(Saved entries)
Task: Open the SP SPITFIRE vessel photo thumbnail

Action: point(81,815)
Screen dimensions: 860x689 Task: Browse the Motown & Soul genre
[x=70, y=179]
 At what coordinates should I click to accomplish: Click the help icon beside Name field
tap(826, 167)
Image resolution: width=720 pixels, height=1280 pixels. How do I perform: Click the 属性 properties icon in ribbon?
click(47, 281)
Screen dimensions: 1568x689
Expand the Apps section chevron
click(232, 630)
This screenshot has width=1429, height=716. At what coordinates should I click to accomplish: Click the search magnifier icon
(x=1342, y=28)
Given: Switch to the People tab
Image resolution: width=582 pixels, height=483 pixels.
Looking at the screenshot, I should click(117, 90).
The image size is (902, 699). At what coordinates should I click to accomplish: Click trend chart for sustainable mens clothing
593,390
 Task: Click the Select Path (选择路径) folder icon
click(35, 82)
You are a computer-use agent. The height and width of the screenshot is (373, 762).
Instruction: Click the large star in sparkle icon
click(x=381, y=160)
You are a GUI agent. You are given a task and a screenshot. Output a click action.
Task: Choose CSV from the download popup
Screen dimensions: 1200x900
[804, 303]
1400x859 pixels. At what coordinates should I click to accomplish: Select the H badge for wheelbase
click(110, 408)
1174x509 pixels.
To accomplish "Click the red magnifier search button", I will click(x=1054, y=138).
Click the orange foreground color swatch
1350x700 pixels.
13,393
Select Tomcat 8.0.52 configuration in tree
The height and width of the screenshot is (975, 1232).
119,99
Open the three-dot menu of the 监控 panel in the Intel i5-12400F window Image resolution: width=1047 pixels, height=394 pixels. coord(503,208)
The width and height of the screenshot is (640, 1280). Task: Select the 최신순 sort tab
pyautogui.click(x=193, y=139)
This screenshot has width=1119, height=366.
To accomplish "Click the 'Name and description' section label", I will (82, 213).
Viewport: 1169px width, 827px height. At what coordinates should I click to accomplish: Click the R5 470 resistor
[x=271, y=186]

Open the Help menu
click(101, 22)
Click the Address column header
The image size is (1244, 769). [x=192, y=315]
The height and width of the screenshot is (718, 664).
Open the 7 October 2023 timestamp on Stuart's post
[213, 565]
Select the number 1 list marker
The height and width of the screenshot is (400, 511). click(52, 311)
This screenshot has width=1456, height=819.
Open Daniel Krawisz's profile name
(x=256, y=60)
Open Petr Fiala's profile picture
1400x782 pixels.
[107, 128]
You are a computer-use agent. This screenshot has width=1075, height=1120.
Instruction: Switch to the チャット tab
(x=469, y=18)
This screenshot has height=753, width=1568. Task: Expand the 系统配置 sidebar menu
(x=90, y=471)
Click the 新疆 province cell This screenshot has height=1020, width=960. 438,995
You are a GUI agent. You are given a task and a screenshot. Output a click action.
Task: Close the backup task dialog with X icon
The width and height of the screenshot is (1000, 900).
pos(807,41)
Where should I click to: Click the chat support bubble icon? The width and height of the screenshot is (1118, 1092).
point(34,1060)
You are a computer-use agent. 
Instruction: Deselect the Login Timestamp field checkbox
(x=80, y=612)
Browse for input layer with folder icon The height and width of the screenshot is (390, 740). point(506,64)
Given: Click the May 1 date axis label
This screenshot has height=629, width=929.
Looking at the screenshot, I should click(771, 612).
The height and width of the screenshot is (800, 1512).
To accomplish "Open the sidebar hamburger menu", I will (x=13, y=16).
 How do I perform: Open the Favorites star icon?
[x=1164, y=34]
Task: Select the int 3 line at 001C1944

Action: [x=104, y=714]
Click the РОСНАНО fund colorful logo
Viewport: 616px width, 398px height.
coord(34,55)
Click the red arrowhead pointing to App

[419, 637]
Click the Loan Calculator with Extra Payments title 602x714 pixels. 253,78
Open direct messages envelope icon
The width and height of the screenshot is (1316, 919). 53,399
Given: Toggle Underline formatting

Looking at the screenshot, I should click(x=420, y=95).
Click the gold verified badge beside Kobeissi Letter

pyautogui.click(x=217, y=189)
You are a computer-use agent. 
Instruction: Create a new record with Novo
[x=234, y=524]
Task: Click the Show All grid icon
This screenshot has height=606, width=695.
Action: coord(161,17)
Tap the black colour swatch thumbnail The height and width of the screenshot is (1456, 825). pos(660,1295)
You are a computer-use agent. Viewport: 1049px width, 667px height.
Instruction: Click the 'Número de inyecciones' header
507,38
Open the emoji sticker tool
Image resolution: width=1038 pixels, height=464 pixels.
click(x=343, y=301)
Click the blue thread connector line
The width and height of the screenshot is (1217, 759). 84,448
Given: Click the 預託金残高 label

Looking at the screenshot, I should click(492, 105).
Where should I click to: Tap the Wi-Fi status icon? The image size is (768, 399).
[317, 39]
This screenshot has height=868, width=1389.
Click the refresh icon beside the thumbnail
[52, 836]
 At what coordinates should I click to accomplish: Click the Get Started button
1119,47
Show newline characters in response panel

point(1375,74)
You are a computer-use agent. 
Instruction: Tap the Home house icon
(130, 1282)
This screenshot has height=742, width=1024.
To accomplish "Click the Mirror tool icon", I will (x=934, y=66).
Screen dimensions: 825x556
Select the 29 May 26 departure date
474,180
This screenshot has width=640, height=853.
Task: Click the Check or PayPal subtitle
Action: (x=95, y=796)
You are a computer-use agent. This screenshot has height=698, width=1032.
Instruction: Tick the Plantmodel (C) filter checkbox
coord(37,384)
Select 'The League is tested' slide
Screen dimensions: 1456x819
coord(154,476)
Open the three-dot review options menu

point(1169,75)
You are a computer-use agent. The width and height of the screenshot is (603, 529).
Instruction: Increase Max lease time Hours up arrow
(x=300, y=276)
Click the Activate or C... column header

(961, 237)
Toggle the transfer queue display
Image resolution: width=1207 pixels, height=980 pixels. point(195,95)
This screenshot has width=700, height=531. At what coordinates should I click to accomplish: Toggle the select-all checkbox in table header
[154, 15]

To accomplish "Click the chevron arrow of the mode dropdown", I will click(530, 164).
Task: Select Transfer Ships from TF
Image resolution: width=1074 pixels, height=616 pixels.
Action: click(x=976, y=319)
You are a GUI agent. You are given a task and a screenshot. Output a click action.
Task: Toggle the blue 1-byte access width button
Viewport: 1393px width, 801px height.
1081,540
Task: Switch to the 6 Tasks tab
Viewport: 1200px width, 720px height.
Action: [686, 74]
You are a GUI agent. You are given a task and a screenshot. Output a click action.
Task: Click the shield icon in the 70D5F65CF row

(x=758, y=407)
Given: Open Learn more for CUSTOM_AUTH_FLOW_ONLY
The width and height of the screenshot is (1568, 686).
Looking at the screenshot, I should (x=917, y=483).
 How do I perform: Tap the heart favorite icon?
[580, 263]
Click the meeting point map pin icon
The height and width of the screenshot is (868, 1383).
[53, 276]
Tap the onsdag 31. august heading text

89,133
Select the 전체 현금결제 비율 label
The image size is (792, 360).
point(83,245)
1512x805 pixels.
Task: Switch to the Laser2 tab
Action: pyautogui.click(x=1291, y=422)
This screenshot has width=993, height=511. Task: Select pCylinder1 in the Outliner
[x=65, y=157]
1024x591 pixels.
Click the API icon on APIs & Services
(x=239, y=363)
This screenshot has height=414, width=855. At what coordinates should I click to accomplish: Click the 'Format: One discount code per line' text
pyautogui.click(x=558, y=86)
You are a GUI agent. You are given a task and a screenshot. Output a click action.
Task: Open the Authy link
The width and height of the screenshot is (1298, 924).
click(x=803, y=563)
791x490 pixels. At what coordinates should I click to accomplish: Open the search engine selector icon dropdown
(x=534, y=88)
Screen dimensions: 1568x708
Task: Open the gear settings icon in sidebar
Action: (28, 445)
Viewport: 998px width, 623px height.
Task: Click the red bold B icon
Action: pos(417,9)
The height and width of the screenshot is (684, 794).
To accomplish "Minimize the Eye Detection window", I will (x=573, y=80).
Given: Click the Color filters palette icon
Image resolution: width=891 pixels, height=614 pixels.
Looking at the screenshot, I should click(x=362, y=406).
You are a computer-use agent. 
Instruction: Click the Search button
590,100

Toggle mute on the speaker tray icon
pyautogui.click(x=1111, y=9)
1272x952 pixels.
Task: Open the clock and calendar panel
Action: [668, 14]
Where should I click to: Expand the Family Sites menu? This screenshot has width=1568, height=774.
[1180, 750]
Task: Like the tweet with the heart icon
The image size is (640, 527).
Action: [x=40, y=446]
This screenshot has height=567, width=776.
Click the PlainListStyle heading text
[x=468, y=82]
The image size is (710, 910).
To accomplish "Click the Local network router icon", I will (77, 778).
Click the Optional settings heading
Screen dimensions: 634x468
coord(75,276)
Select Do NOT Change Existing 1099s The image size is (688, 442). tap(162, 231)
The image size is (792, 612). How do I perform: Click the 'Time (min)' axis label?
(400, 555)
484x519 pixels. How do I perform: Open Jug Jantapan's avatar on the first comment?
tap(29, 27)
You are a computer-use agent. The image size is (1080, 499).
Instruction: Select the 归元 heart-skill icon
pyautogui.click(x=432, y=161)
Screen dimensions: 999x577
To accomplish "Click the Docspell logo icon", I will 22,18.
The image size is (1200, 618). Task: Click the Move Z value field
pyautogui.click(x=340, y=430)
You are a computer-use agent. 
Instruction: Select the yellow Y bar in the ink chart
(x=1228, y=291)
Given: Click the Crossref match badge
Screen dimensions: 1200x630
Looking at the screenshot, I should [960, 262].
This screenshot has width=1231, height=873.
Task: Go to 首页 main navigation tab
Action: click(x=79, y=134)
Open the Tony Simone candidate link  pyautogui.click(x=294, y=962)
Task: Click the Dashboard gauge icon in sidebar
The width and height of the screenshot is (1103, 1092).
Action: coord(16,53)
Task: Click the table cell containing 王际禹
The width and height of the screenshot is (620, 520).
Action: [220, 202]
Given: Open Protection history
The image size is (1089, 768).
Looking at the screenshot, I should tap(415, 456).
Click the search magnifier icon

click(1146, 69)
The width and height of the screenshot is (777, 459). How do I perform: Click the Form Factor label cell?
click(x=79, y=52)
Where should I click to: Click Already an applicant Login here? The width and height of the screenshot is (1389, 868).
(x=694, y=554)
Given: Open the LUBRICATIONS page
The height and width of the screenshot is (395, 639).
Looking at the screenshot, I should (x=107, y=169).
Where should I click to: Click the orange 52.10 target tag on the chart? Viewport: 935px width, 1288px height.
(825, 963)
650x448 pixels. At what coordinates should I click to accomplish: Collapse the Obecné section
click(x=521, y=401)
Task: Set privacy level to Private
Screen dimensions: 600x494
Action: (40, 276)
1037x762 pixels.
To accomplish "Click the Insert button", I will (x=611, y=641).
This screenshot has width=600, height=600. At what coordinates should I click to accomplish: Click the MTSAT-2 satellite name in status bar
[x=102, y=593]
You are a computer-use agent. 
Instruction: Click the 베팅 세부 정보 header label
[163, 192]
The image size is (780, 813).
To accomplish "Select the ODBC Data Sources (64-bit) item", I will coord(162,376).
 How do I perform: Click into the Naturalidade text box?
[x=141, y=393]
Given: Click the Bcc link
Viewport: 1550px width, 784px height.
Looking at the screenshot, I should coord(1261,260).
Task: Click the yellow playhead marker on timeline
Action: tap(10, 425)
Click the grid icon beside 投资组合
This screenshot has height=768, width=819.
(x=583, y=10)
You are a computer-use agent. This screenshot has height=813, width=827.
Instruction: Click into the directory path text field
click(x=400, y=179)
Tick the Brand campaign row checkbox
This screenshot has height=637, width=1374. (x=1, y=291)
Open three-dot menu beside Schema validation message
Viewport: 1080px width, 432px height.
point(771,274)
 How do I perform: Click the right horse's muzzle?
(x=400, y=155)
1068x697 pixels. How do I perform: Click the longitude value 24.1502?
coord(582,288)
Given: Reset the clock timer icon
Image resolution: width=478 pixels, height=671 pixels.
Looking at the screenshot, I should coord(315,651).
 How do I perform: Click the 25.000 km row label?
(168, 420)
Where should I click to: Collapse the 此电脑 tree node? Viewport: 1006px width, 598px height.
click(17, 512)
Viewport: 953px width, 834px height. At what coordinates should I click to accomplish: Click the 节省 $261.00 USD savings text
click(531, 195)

■ Work instructions: Tally the lines above that contain the word "grid", and reply with only the number.

■ Response to the task: 2